In contrast, Privacy Assemblies will allow each swap to utilize liquidity from all DEXes on all supported networks. A pToken swap can be calculated and split into multiple smaller swaps if needed, then traded on different DEXs across different platforms to achieve better rates.
Using the example above, there are two main parts to this.
pApp developers build a routing engine to determine a trading route to achieve the best rate from liquidity of all DEXs across all supported platforms.
Incognito protocol supports a general workflow to adopt the trading route as the swap input. The input provides instructions for the protocol to know whether it needs to split a swap into multiple ones, prior to broadcasting them to the smart contracts of targeted DEXes in order to execute trades.

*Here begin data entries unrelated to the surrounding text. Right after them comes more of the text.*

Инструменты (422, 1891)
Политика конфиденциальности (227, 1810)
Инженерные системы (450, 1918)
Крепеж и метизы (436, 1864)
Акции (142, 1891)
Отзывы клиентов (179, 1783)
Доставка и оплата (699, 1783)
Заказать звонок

The Incognito team will be the pApp developers in this early stage, but any 3rd party developers can build their own pApp (with their own routing engine, for example). They can then integrate with existing dApps in supported platforms by utilizing the open Incognito protocol. Potential use cases extend beyond swaps to a range of other smart contract powered applications (e.g. lending, governance, etc).
The next stage of Incognito development will be focused on unifying disparate pieces of the Incognito ecosystem, aiming to improve UX, utility, and efficiency. This work will affect main functionalities such as shielding, liquidity provision, trading, unshielding, and interaction with pApps. We hope to have your support as we build, test, and push this out to the world.
In the following topics, we’ll be breaking down the ideas suggested here in more detail, exploring how they’ll work in practice, and detailing potential challenges.
Looking forward to hearing your thoughts. Thank you!